=== Source text ===

October is Bullying Prevention Month

It’s no secret that we take Tiger Pride seriously, and part of that is being clear on our expectations for behavior. We focus on teaching self-regulation, personal safety, and support through collaboration. In every school, we use PBIS (Positive Behavioral Interventions and Support). PBIS is a framework of school discipline which focuses on proactive strategies and school-wide systems of support. Bullying prevention takes cooperation from all of us: staff, students, and families. Talk to your students about bullying and let them know it’s okay to speak up if they see a problem. 

Have a Clear Definition of Bullying
We have a clear definition of bullying in our school board policy 514:
“Bullying” means intimidating, threatening, abusive, or harming conduct that is
 objectively offensive and:

  1. an actual or perceived imbalance of power exists between the student engaging in the prohibited conduct and the target of the prohibited conduct, and the conduct is repeated or forms a pattern; or
  2. materially and substantially interferes with a student’s educational opportunities or performance or ability to participate in school functions or activities or receive school benefits, services, or privileges.  The term, “bullying,” specifically includes cyberbullying as defined in this policy. 
  3. A “threat” is a statement of an intention to inflict pain, injury, damage, or other hostile action on someone in retribution for something done or not done. 

We investigate offensive behavior of all kinds, and if the behavior meets the definition, we follow our policies and procedures.

Set Clear Expectations
Every year, our administration analyzes student behavior data and adjusts expectations of proper and civil behavior in our schools.  These expectations are written in each school’s student handbooks.  These handbooks are then approved by the school board.  One example of alterations of expectations might be the incorporation of cyber bullying.  

We use Positive Behavioral Interventions and Support (PBIS)

=== Provided records ===

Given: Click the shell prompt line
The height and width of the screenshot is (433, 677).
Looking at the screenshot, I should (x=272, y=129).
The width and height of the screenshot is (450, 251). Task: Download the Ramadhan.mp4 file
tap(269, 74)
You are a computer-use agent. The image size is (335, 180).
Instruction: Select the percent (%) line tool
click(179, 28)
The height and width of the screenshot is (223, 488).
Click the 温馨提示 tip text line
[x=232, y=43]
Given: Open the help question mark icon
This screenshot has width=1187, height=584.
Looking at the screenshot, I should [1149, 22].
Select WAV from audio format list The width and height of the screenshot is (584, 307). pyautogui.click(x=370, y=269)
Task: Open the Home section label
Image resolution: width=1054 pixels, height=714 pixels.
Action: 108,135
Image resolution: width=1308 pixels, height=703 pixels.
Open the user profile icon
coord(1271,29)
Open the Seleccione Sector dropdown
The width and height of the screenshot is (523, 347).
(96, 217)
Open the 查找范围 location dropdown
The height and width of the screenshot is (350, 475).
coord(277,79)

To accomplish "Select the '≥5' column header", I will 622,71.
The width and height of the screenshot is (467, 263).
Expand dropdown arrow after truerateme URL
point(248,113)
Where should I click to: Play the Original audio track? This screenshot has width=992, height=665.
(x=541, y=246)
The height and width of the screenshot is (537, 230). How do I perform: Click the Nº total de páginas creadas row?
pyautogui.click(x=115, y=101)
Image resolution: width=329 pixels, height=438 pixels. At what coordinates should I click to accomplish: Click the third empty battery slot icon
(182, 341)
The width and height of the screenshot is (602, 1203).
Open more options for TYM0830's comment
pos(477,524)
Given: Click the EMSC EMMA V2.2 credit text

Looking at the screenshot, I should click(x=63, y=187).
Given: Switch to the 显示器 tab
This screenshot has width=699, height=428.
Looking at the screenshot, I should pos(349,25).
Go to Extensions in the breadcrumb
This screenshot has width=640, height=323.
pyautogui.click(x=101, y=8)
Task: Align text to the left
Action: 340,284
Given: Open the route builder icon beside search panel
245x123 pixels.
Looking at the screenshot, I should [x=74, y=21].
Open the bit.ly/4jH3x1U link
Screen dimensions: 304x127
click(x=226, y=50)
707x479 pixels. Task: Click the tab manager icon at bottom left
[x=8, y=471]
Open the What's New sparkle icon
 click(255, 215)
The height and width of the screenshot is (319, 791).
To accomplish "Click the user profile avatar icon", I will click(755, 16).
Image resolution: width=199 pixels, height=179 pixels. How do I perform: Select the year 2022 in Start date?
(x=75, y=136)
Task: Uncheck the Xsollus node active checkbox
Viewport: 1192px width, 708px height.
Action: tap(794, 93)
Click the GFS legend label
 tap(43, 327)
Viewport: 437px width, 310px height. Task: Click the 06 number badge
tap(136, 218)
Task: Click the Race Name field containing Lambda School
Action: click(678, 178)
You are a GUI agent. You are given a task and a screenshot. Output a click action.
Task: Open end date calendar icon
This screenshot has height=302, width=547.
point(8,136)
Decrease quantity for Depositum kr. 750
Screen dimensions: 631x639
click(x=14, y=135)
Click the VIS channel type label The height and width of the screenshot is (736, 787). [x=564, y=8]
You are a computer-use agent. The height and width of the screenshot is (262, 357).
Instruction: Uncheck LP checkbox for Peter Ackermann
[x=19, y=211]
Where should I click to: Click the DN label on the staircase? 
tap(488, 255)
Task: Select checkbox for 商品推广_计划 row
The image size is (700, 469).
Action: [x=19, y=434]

===

__Explore the material__.
A: Using the bullying prevention text, answer each question briefly:
(i) Which school board policy number holds the district's definition of bullying?
(ii) Where are each school's expectations for behavior written?
(iii) What does PBIS stand for?
B: Please carry on the bullying prevention text from where it stops, writing the section that follows its final heading.

__Answers below__.
A:
(i) 514
(ii) In each school's student handbooks
(iii) Positive Behavioral Interventions and Support

B:
PBIS is a framework of school discipline. Students are taught to create a positive school environment. In other words, we focus on the behaviors we want to see, instead of punishment. The definition of discipline is the practice of teaching people rules or a code of behavior. By modeling and teaching respect, students learn to respect others. And when students fall below the line and display inappropriate behaviors, we reflect on our Habits of a Tiger: self-management and being an empathic citizen— socially aware, kind, respectful, compassionate; helpful; considerate of multiple perspectives; pluralistic; unthreatened by differences, and embracing challenges of being human.

Educate the Staff
Every year, we have learning sessions with all of the adults in our district, with the opportunity to learn about bullying prevention. We've held PBIS learning sessions, staff workshops on Social Emotional Learning, and workshops on harassment and bullying prevention. This year's focus is on student mental health and resilience.

Reward Positive Behaviors
It is no secret that our schools and staff take our Tiger Pride seriously.  At each level, from our Early Childhood, through our High School, the adults are looking for behaviors aligned with our expectations, and we reward the behavior. In order to learn positive behaviors, we use evidence-based curriculum to teach appropriate behaviors.  

Have Open Communication
It is very important for everyone to work together to prevent bullying in schools, and so students and staff are encouraged to report any incidents of concern.  On the parent portal, there is a button available to report any offensive behavior.  This is monitored by each school’s administration.

Engage Families
Bullying prevention takes the cooperation of all of the adults in students’ lives.  We ask families to help us by:

  • Staying connected with your child to listen for any concerns.
  • Explain to your child what bullying is, by teaching them the definition.
  • Tell your child to report anything that he or she may experience or witness.
  • Teach your child to be empathetic.  Being kind is the root of all good!
  • Set a good example as your child’s first role model.
  • Look for any warning signs that your child may be the victim of bullying.
  • Unexplainable injuries.
  • Lost or destroyed clothing, books, electronics, or jewelry.
  • Frequent headaches or stomach aches, feeling sick or faking illness.
  • Changes in eating habits, like suddenly skipping meals or binge eating
  • Difficulty sleeping or frequent nightmares.

Statistics
We have good statistics here in Princeton.  Our schools have been named Exemplary by PBIS many times.  Our whole district is engaged in this program, and getting the awards reinforce our fidelity of the program.

Every three years, for the past 30 years, our students have participated in the Minnesota Student Survey.  One section of the questions include safety of students at school, related to bullying.  Thankfully, we had better statistics than the state average.

In Summary
All of us at Princeton Public Schools want our children to feel safe, with a sense of belonging when they are at school.  We want them to be able to concentrate on getting the best possible education we can provide. And we look to our core value of respect to guide our actions.

Listening to, accepting, and valuing each individual in the school district and community.  We value each student, and please know we will do our very best in bullying prevention--not only during Bullying Prevention month, but all of the time.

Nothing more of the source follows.